Spatial dynamics of landing rates in each surveying month
From July to September, the landing rates in BOFP shown different distribution pattern among sites in different month. What’s more, peak landing rates site came out from wetland in July and September, the bottom landing rates could be seen twice in the south in July and September(Fig. 4). In July, the landing rates range from high to low in the following rank: wetland, central island, north-east gate, east gate, and south gate (Fig. 4). In August, the landing rates is highest in east gate location, and the landing rates here was higher than the highest point of the landing rates in July (at the wetland site); the landing rates in Wetlands was lower than that in July, even lower than that in the northeast gate. Mosquito landing rates in five sites ranked from high to low in the following sequence: the east gate – northeast gate- wetland -south gate - Center Island (Fig. 4). In September, the landing rates, as that in July, peaked in wetlands again, and landing rates in this site were also peaked among all sites during the surveillance period. In addition, the landing rates in east gate site ranked second among all sites in September as well as in total surveillance period (Fig. 4).

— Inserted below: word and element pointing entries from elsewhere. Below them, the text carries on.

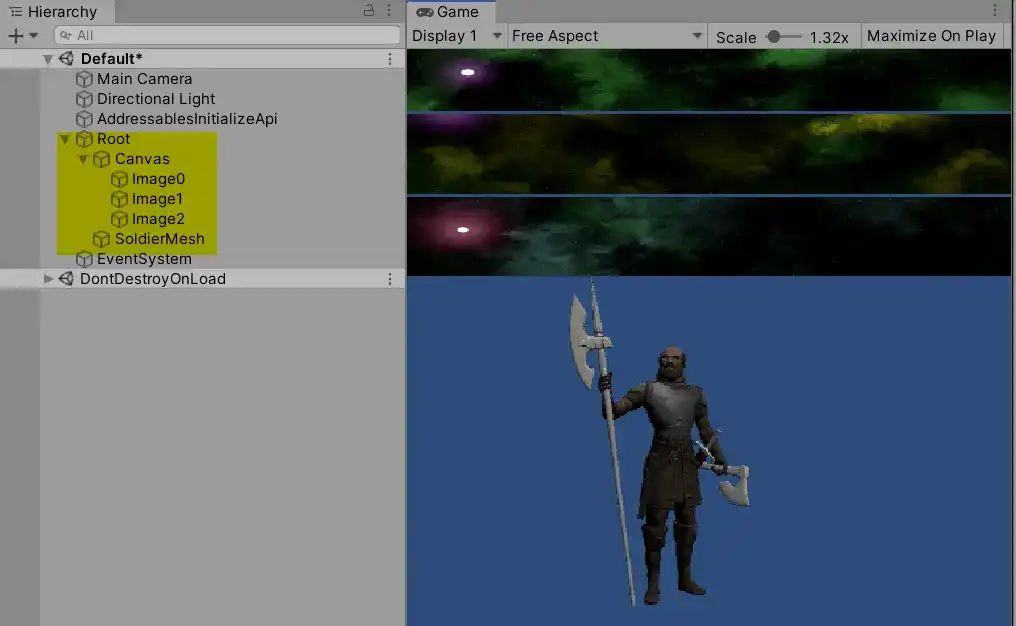Expand the DontDestroyOnLoad scene
Screen dimensions: 1016x626
(46, 279)
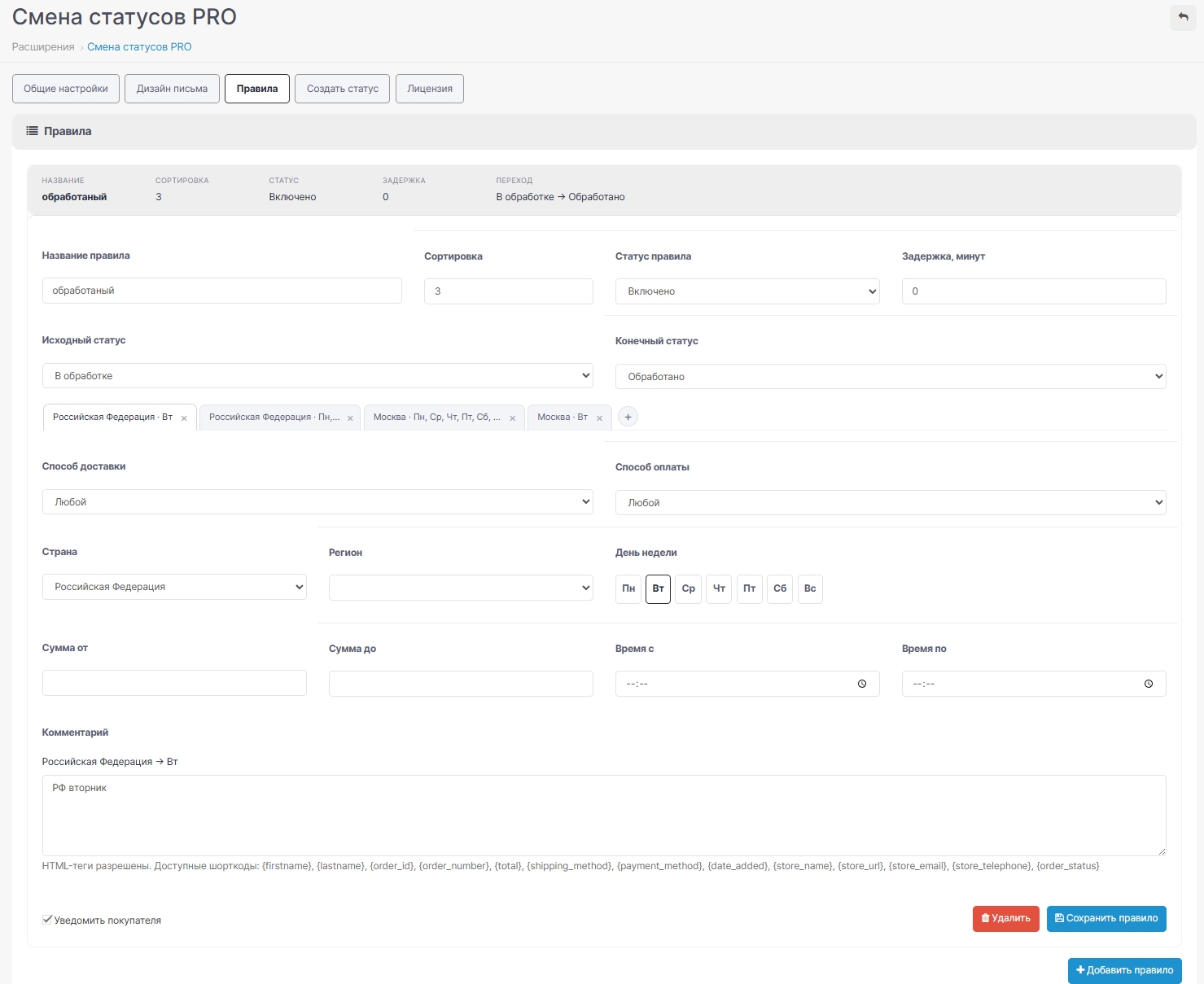Focus the 'Сумма от' input field

coord(174,683)
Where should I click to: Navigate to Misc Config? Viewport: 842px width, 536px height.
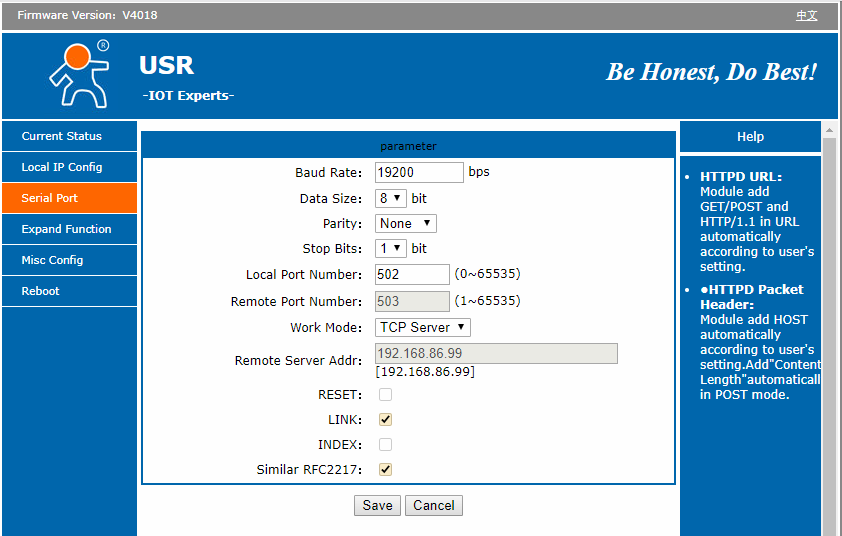click(52, 260)

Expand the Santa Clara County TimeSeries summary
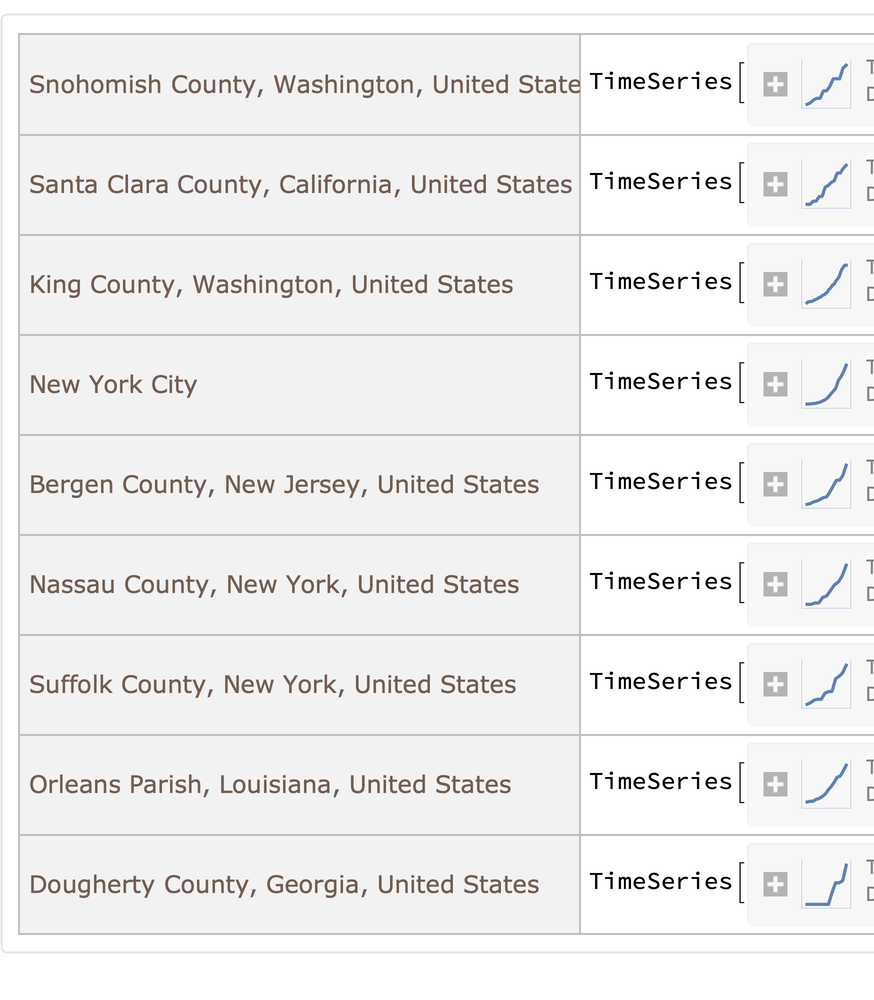[775, 185]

The correlation of landing rates to environmental features in BOFP
The regression analysis results, on the relationship between environmental features and landing rates, was listed in Table 2. As the Table 2 shown, the P values of F testing on all regression models were less than 0.05, which means the models could well predict the landing rates with environmental features respectively. Moreover, it was noticed from Table 2 that there were alternative environmental features being identified correlation with mosquito landing rates. That, landing rates was positive correlation to GW_400(Coefficients = 2.816, P = 0.003 < 0.01), and landing rates was positive correlation to HT_100 (Coefficients = 0.003, P = 0.004 < 0.01). Also, the finally linear regression model, as shown in Table 2, could be written in algebraic expression as:
HLD=3.2+2.816*gw_400+0.003*ht_100
Where the HLD is the landing rate of mosquito, and the GW_400 and HT_100 are the summary acreage of grass-water and higher tress in the 400 meters and 100meters buffer around the trapping sites, respectively.

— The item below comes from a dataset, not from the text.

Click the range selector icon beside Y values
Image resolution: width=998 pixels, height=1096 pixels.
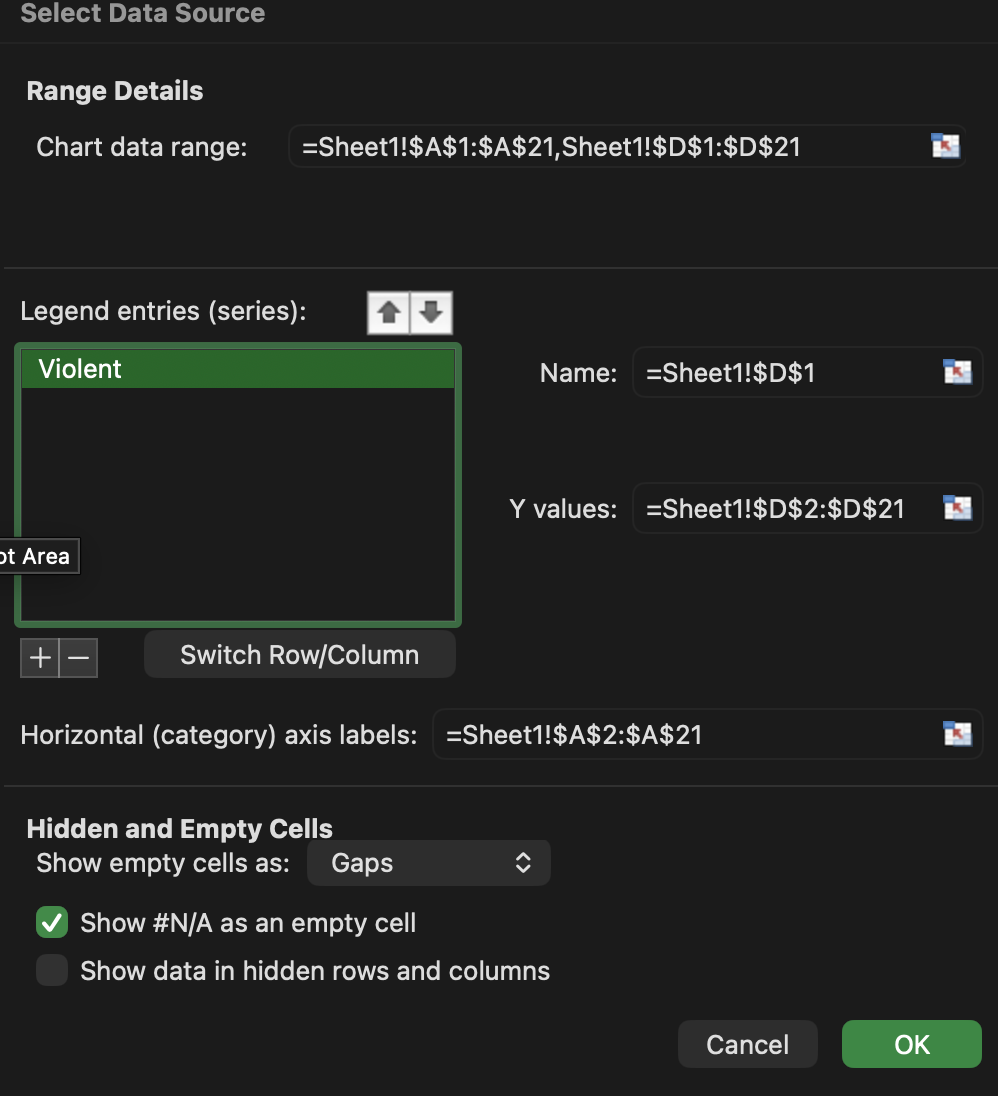coord(957,509)
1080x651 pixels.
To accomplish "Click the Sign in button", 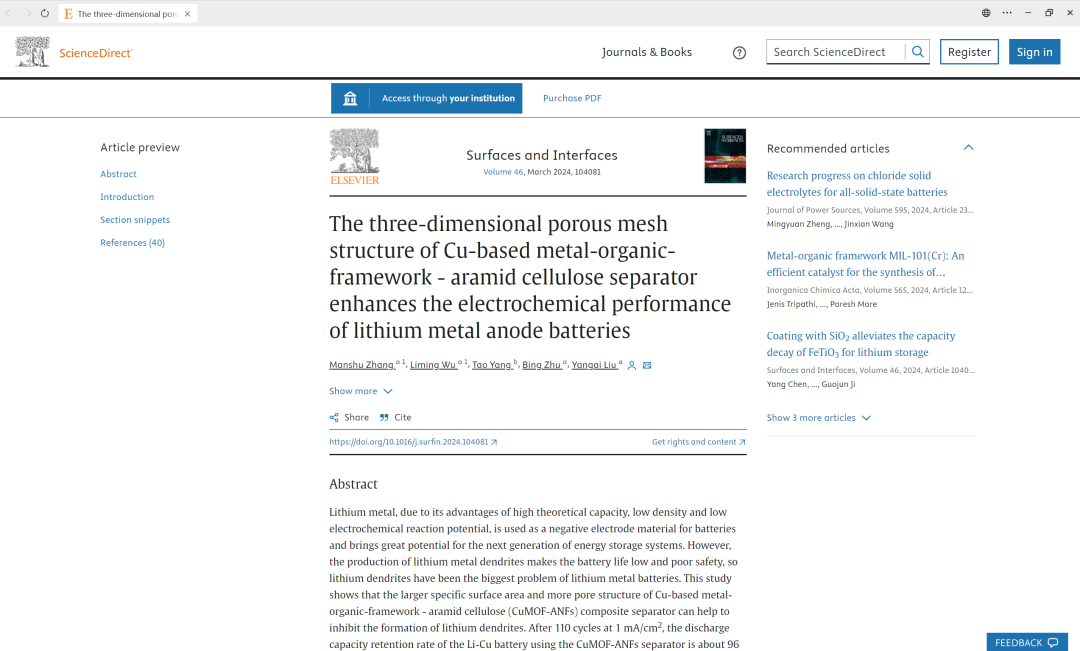I will tap(1034, 52).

Field inspection on the GW environmental factors
As results are shown above, the GW was correlative to both the density of Cx. Tritaeniorhynchus and mosquito landing rate. In order to make ensures what exactly filed landscape the GW is, we also check 30 sites (Fig. 1) that was categorized as GW in RS analysis. As the results shown, these sites could be divided into four categories including well-irrigated grades (Fig. 5A, account for 43.33%), regularly irrigating flower shrubs (Fig. 5B, account for 40%), wetland covering with aquatic vegetation (Fig. 5C, account for 10%), and Turf with water (Fig. 5D, account for 6.67%).